Start of Block

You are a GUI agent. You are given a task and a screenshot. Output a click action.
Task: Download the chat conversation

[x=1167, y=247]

End of Block
Start of Block

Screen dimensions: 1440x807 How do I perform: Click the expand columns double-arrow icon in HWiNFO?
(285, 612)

End of Block
Start of Block

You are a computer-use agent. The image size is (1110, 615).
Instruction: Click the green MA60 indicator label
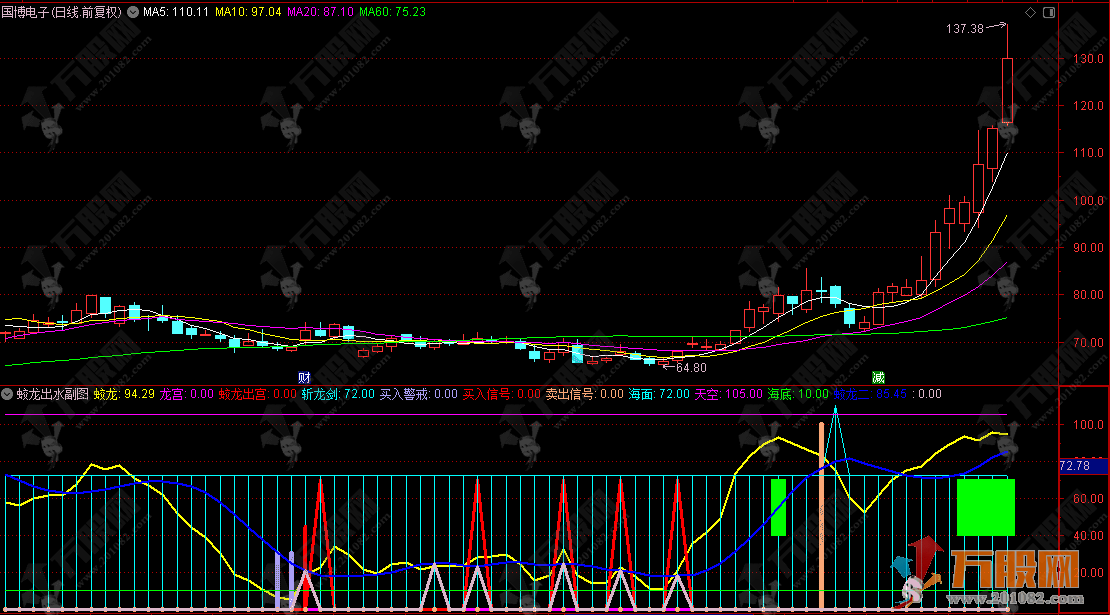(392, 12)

End of Block

▶ [WHAT THE TASK REQUIRES]:
Find each line in the records above that contains "agent", and copy it.

▶ [SOLUTION TO THIS TASK]:
You are a GUI agent. You are given a task and a screenshot. Output a click action.
You are a computer-use agent. The image size is (1110, 615).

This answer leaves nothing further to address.